Did anyone notice Guy Ferry’s “hair” behind RR in the opening part of this video?
Oh God…do you think it finally made a break for it? If so, WHY would it go to this shit-fest? Probably just so used to being around crap.
How do you host a soundcheck? Sibilance! Sibilance! One, two. One, two. Check, check, check.
Yes that was Daisy of Viva Daisy she is mobbed up with the Ray/Cusimano gang they produce her show now that she left PBS. Watch out for her. I know her or should say I knew her. She is fucking nuts!! Talk about a grabbing attention whore!
I remember a night at SOB’s in the early nineties when this “mother and wife” ( she trots the family out now for the new show)stood on the tables lifting up her skirt while men threw ice cubes at her crotch. That was when she has long blond hair down to the middle of her back and a heavy Rosie Perez accent. She also went on Oprah and sat in the audience talking about the problems in her marriage ANYTHING for attention.
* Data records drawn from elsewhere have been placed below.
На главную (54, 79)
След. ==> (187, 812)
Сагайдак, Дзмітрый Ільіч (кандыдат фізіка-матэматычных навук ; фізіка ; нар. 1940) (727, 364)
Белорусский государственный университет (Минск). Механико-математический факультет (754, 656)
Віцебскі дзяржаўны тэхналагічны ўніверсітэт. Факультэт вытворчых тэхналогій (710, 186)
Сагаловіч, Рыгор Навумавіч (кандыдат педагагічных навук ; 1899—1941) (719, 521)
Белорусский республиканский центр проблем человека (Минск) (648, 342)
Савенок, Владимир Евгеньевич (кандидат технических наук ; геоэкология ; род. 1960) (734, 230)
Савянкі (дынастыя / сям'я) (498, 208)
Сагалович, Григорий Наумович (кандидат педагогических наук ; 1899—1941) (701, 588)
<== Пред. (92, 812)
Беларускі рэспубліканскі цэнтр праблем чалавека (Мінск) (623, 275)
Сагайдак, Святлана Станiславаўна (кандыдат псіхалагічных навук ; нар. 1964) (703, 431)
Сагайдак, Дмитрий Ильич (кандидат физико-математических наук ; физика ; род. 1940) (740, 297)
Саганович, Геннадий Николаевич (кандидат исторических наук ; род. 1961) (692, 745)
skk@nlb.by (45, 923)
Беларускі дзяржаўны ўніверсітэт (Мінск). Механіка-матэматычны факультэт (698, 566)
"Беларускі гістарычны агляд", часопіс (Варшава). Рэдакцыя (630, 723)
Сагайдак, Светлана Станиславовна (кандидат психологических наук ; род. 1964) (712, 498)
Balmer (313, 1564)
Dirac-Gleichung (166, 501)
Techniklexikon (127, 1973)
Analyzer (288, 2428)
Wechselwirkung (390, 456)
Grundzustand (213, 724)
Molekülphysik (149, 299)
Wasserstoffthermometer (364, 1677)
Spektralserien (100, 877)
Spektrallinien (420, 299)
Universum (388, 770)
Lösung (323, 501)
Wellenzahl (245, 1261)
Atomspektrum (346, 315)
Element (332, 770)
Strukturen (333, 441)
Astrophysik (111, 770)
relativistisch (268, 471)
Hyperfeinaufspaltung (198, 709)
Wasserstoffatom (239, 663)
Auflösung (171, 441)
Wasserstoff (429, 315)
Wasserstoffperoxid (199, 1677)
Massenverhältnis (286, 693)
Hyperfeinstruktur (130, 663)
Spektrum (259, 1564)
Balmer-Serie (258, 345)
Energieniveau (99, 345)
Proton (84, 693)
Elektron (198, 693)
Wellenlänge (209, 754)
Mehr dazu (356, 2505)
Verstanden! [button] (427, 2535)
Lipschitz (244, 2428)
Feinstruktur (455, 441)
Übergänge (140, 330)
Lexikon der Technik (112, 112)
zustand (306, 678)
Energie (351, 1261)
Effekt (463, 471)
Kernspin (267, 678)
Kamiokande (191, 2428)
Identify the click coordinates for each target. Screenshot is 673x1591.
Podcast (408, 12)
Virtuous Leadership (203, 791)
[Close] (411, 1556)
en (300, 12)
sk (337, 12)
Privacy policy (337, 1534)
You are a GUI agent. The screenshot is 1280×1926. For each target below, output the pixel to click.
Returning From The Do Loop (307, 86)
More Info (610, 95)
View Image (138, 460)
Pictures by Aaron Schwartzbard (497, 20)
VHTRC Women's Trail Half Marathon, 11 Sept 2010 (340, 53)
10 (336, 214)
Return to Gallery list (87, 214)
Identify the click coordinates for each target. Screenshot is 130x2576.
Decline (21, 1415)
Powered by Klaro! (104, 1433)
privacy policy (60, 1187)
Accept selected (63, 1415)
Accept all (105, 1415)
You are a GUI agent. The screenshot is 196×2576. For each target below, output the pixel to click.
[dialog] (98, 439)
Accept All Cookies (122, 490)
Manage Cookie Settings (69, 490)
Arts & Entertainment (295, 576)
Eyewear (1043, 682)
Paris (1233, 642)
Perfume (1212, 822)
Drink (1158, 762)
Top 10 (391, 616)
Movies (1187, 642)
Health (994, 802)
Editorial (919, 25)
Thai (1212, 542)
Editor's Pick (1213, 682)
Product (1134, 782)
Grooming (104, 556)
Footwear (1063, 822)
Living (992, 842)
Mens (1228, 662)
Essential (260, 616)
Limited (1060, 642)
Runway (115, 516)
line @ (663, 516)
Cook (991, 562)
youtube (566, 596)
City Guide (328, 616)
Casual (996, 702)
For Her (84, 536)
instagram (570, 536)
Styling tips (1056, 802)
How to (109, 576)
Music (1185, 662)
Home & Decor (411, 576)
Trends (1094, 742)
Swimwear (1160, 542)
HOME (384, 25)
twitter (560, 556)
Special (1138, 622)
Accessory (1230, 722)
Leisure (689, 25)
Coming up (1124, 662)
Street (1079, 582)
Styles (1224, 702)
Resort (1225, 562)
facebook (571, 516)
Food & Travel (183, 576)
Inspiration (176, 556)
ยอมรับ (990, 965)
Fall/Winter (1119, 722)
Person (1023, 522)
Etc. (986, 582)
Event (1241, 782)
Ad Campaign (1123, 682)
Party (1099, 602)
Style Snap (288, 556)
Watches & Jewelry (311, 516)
These two together are bile inducing.
There’s video of Rachel’s very white dancing and no video of crotch skeeball?
What is the world coming to?
Where can I find that video?! I could use a good laugh.
Who the hell dances with their hands in their pockets? If you’re not sure what to do with you hands, maybe you shouldn’t be dancing in the first place.
The video caught me on the way out, it took me all day to lose the red faced douche, I certainly wasn’t going to stick around and groove with a raspy, stumpy word truncator!
We can only hope that Rachael screaming “I wanna be sedated” comes true one day….Save that sound bite and play it to the “authorities” at a convenient time!